Develop your internal motivation. Focus. Be kind. Ignore the rest.
I read Neil Pasricha’s 2016 book The Happiness Equation as part of a pandemic-fatigue powered period of self-discovery. It certainly has its gimmicks and many of the concepts felt familiar to me. Still, I did appreciate the book and came away refocused on returning to being a happier person during such a tumultuous time.
Below I share a few of my notes from reading the book, though I recommend you buy a copy yourself.
My notes:
- 10% of happiness is circumstances and 90% is genetic predisposition and intentional response (what we can help train) according to The How of Happiness, a book by Sonja Lyubomirsky
- 7 tasks of happiness
- 3 Nature Walks
- The 20-Minute Replay
- 5 Conscious Acts
- High-Challenge, High-Skill Tasks
- Ten Long Deep Breaths
- Five Gratitudes
- 20 Pages Of Fiction
- In research, the happiest nuns lived on average 10 years longer than the least happy nuns
- For most of human history our lives were brutal, short and highly competitive, so our brains are wired to that context
- Do it for you (internal goals)
- Sales, social and self: only one or two of the triangle of success seem really attainable and that’s the hard choice
- We are most motivated when it’s for us, not for the money first. (NCAA vs NBA players etc )
- Decide what success you want to have and then do it for yourself
- Buddha: “Let others keep their criticism for you”
- “We must shift America from a needs to a desires culture,” wrote Paul Mazur of Lehmann brothers in a 1927 issue of Harvard Business Review. “People must be trained to desire to want new things even before the old have been entirely consumed. We must shape a new mentality in America. man’s desires must overshadow his needs”.
- Epictetus: “Wealth consists not in having great possessions but in having few wants”
- Remember the lottery (that you are very forrtunate in the world, and be thankful)
- Three buckets of 56 hours every week: sleep bucket, work bucket, spend your third bucket wisely!
- Harvard MBAs might make three times as much but do they work three times as many hours?
- He draws a four quadrant: thinking and doing in High and low. BURN is high high; space is low low; DO And THINK are the others. Make sure to flip flop between then and know which we are in
- Fewer decisions mean faster decisions
- We prefer making decisions though even though decision fatigue and options lead to regret
- Parkinson’s law (published in the Economist in 1955): “work will expand to fill the time allowed” …. so block space and limit time
- Instead of Can Do > Want to Do > Do as a line he argues it’s a self reinforcing circle a you get Better. Motivation doesn’t cause action; action causes motivation
- Ralph Waldo Emerson: “The louder he talked of his honor, the faster we counted our spoons,”
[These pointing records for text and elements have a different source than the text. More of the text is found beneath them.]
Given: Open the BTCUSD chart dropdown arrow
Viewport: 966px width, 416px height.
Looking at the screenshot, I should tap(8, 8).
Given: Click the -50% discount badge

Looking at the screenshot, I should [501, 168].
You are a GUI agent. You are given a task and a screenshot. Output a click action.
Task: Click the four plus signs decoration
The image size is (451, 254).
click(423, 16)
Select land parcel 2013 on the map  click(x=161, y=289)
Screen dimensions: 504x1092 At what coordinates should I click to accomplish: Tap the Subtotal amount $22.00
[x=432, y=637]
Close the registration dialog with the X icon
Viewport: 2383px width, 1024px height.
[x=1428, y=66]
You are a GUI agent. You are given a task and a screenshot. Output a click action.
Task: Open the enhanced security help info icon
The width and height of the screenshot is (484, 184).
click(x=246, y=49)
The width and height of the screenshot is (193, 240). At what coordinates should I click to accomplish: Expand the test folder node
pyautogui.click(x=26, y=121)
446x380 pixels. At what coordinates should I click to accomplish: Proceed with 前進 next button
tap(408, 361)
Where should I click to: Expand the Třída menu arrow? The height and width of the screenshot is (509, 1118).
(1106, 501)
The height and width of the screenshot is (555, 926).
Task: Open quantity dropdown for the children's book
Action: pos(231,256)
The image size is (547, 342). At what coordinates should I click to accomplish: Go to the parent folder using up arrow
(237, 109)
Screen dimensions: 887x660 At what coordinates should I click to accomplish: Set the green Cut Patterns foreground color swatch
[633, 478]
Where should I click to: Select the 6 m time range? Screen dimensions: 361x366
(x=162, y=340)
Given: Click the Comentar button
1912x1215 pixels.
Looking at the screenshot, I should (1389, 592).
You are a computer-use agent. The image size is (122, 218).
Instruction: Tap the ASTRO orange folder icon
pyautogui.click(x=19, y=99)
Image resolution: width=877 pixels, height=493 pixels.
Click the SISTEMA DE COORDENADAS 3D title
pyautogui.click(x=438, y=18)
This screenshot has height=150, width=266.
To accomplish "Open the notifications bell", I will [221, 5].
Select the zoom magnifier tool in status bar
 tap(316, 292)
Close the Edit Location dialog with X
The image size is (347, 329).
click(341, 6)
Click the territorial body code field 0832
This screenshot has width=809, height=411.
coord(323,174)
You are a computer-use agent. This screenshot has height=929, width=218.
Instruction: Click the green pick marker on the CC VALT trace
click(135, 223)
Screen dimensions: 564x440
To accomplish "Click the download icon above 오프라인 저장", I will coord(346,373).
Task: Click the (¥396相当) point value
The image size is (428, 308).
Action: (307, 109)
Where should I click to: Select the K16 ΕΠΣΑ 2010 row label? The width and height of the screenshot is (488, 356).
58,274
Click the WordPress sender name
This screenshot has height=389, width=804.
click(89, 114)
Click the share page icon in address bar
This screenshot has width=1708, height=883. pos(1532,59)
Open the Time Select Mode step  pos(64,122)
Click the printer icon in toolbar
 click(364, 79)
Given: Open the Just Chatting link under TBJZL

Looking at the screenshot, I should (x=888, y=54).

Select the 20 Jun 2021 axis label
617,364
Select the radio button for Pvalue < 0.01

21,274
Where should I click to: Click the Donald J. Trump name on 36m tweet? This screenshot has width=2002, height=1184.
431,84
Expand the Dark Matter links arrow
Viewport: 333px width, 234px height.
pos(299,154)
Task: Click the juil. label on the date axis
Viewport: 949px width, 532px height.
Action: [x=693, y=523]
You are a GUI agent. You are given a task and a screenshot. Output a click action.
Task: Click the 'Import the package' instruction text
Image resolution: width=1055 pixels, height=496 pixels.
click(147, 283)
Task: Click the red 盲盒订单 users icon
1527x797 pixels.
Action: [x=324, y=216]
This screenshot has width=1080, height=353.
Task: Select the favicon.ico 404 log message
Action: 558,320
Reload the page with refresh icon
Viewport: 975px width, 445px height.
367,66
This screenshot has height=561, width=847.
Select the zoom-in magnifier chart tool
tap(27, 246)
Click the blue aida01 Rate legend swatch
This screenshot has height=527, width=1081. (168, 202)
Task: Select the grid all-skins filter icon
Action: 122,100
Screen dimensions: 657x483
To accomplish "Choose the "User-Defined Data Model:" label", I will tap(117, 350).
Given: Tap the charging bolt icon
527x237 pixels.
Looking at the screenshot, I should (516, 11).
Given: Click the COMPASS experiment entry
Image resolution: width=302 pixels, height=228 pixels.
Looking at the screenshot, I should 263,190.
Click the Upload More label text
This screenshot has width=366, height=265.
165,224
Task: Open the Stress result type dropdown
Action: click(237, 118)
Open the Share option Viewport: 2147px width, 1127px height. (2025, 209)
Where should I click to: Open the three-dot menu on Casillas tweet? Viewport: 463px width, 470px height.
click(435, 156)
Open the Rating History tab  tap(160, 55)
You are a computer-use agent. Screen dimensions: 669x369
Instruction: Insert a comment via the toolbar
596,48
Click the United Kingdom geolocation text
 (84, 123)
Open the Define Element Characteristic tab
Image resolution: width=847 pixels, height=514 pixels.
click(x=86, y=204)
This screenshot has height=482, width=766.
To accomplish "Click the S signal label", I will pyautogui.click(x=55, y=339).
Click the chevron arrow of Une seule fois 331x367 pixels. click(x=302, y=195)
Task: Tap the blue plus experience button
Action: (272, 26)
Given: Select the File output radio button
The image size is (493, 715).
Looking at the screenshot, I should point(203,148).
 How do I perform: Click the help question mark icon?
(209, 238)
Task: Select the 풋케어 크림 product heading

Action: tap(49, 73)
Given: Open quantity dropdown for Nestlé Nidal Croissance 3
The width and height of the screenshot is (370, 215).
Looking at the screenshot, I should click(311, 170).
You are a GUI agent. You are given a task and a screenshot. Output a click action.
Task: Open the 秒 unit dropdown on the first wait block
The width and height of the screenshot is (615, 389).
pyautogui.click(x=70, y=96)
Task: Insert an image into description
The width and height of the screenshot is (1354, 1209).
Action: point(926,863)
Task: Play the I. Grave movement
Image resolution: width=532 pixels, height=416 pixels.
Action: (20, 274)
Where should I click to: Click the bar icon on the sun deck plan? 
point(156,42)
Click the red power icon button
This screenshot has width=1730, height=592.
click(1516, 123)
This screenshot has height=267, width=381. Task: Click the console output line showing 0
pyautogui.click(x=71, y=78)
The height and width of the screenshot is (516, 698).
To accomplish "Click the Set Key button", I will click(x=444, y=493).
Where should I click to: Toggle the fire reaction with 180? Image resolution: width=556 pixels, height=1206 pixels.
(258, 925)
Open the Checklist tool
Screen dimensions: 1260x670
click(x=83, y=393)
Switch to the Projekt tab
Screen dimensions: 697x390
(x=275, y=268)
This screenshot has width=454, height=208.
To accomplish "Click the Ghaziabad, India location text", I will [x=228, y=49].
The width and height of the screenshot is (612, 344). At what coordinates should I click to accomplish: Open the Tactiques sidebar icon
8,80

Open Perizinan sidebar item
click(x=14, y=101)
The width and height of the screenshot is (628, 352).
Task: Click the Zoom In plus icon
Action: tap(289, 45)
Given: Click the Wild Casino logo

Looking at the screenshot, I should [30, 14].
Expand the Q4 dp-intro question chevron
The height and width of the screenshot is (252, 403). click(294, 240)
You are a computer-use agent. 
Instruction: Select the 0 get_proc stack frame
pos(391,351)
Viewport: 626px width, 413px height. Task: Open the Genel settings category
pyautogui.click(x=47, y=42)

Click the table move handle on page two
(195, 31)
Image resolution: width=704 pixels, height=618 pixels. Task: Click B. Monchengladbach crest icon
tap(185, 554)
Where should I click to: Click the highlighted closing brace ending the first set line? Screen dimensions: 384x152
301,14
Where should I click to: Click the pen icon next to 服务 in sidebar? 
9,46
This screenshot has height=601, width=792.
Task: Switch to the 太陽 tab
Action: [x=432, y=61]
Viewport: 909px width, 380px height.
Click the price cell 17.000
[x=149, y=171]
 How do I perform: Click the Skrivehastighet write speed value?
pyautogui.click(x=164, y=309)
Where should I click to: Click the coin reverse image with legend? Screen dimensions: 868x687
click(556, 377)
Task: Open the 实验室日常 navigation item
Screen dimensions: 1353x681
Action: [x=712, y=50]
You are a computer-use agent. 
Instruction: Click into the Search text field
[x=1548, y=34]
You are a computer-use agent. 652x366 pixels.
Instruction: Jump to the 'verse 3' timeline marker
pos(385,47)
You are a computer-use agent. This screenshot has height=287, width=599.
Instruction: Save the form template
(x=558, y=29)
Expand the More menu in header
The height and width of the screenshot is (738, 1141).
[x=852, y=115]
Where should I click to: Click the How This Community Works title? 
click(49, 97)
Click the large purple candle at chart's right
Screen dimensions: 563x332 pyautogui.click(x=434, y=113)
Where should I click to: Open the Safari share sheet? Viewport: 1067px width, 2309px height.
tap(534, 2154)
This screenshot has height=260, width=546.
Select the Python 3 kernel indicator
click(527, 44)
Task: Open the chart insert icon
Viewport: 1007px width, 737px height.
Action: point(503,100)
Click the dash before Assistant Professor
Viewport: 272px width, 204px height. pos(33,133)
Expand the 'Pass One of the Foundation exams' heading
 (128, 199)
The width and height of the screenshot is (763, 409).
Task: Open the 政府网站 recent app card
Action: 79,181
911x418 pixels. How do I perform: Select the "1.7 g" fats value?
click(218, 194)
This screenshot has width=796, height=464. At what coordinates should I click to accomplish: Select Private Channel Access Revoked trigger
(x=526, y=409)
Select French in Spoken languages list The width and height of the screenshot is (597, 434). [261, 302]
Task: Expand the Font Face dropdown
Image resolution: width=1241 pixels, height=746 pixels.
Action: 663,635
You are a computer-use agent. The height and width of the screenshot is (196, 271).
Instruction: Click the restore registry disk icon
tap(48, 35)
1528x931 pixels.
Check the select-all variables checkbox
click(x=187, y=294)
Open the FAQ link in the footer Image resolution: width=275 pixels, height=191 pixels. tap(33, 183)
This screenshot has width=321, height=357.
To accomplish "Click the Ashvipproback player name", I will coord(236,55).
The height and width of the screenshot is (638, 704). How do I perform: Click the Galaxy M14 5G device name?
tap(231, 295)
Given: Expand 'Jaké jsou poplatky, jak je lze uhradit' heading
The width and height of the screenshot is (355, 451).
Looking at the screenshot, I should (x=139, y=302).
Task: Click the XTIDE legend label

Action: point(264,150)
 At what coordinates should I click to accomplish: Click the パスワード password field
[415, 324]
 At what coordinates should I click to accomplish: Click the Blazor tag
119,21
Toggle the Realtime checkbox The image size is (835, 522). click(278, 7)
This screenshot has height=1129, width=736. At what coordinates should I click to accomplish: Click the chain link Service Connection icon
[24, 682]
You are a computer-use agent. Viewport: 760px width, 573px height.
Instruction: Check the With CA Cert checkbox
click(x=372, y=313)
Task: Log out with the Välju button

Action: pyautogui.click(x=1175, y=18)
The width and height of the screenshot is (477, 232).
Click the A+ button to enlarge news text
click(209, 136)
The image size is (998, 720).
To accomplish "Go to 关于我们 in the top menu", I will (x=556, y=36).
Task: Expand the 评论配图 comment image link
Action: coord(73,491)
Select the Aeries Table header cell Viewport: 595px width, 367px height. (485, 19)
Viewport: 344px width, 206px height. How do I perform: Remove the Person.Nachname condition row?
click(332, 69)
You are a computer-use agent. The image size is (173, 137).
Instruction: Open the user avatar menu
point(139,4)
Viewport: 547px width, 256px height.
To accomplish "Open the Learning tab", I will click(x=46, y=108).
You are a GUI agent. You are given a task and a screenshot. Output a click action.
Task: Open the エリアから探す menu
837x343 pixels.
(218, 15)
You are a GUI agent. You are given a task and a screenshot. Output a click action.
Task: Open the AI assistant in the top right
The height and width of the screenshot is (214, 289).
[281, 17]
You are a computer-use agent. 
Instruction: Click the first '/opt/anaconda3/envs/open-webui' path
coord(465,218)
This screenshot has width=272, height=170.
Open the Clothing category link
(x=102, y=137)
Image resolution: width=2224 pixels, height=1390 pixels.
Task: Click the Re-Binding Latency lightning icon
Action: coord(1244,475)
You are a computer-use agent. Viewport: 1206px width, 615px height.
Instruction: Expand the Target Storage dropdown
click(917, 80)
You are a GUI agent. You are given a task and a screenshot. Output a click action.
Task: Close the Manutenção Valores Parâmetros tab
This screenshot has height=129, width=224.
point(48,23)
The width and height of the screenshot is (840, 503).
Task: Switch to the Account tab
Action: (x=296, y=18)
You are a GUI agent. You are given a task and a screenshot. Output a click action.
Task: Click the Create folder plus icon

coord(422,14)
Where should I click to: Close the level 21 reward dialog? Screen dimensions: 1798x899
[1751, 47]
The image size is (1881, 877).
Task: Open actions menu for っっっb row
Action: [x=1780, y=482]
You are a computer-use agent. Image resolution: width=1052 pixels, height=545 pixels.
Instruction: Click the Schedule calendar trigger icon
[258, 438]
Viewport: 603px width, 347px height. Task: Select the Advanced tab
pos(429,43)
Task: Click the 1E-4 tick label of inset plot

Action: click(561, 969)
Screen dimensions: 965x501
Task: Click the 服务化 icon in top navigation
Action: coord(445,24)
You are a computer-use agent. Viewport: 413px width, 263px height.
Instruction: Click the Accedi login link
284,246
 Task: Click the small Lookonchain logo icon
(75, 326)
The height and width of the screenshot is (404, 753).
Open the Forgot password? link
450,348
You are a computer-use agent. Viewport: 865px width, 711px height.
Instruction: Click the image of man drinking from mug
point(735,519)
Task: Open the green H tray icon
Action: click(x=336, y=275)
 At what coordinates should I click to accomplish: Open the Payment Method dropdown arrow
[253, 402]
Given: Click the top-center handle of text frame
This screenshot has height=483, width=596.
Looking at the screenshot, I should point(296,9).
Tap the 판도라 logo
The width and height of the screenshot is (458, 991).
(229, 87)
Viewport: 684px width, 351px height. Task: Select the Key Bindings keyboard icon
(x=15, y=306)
- When can you spend 30 seconds now to make yourself more likely to engage in a behavior you want later (like laying out gym clothes the night before)
- You are the average of the 5 people around you most (happiness, height, etc)
- The Top Five Regrets of the Dying from a 2012 book by Bronnie Ware who inspired by her time as a palliative carer.
- I wish I was more true to myself
- I wish I hadn’t worked so hard
- I wish I expressed my feelings more
- I wish I kept closer to friends and family
- I wish I let myself be happier.
- Don’t take advice: All advice conflicts, seek it to find your own. Make your decision
- Charles Varlet wrote in 1872: “When we ask advice we are usually looking for an accomplice.”